В это время над самым ухом супругов раздался удар в ладоши и громкий сиплый выкрик:
– Nous commençons! Dans un quart d’heure nous commençons! Voyons, messieurs et mesdames… Faites attention… Voici la caisse… Prenez les billets. Dépêchez-vous, dépêchez-vous. Seulement un franc…[191]
Супруги так и шарахнулись в сторону. Кричал рослый человек в усах, в красной, расшитой золотом куртке, в синих шальварах и в белом тюрбане на голове, зазывая в театр публику.
– Фу, черт тебя возьми! Леший проклятый! – выругался Николай Иванович и даже погрозил усатому человеку кулаком, но тот нисколько не смутился и продолжал зазывать:
– Quelque chose de remarquable, monsieur. Quelque chose, que vous ne verrez pas partout… La danse de ventre, monsieur… Venez, madame, venez. Nous commençons…[192]

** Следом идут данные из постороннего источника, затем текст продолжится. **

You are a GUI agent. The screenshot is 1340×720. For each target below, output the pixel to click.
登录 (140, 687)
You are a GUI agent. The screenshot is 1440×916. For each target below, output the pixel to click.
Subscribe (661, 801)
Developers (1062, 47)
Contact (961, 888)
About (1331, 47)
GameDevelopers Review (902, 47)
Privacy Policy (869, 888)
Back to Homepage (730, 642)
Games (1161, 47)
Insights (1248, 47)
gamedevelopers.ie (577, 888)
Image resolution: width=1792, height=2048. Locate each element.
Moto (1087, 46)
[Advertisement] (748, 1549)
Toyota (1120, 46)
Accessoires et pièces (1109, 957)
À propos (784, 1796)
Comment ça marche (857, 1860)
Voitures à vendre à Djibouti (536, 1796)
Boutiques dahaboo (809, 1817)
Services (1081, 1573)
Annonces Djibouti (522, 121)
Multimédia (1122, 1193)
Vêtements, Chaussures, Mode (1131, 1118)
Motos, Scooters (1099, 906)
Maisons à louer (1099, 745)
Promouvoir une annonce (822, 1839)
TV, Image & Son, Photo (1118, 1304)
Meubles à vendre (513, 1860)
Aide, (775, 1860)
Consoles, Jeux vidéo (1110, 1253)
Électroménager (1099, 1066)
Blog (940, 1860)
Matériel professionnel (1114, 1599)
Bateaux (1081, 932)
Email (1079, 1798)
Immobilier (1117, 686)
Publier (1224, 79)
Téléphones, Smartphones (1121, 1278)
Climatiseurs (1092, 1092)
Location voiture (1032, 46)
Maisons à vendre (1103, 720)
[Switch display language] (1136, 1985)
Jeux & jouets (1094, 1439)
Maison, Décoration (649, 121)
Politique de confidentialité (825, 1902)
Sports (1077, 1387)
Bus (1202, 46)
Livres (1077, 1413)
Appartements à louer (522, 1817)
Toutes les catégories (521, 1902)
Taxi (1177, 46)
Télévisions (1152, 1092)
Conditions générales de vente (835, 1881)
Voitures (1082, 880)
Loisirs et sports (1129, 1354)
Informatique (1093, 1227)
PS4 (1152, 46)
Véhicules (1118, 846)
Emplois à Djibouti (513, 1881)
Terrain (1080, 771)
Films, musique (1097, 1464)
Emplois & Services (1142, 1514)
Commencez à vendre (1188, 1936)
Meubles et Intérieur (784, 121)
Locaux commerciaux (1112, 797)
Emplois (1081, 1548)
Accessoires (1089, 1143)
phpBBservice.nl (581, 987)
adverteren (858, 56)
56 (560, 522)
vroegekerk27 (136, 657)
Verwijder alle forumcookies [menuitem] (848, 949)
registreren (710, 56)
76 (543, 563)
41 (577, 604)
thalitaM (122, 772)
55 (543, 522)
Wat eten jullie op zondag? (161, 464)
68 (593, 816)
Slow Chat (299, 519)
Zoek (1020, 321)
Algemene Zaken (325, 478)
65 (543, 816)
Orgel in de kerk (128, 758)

Тут же было окошечко театральной кассы. В кассе сидела пожилая женщина в красной наколке, выглядывала оттуда и даже совала по направлению к Глафире Семеновне вырванные из книжки билеты.
Супруги подошли к кассе.
– Комбьян? – спросил Николай Иванович и, получив ответ, что за вход всего только один франк, купил билеты и повел Глафиру Семеновну в двери театра.
XXXIII
Театр египтян и арабов, в который вошли Николай Иванович и Глафира Семеновна, был маленький театр-балаган, выстроенный только на время выставки, с потолком, подбитым крашеной парусиной, с занавесом из зеленой шерстяной материи. Размещенные перед сценой стулья стояли около барьеров, составляющих из себя как бы узенькие столы, на которых зритель мог ставить бутылки, стаканы, чашки. Немногочисленная публика сидела, курила и пила, кто пиво, кто вино, кто кофе с коньяком. Английский язык слышался во всех углах. Англичане пили по большей части херес, потягивая его через соломинку и закусывая сандвичами. Представление еще не начиналось. По рядам шнырял мальчик в блузе и продавал программы спектакля, без умолку треща и рассказывая содержание предстоящего представления. Бродили лакеи, подлетавшие к каждому из входящих зрителей, с предложением чего-нибудь выпить. Один из лакеев был для чего-то в красных туфлях без задников и в простом халате из дешевой тармаламы, точь-в-точь в таком, какие у нас по дворам продают татары. Голова его была обвита полотенцем с красными концами, что изображало чалму.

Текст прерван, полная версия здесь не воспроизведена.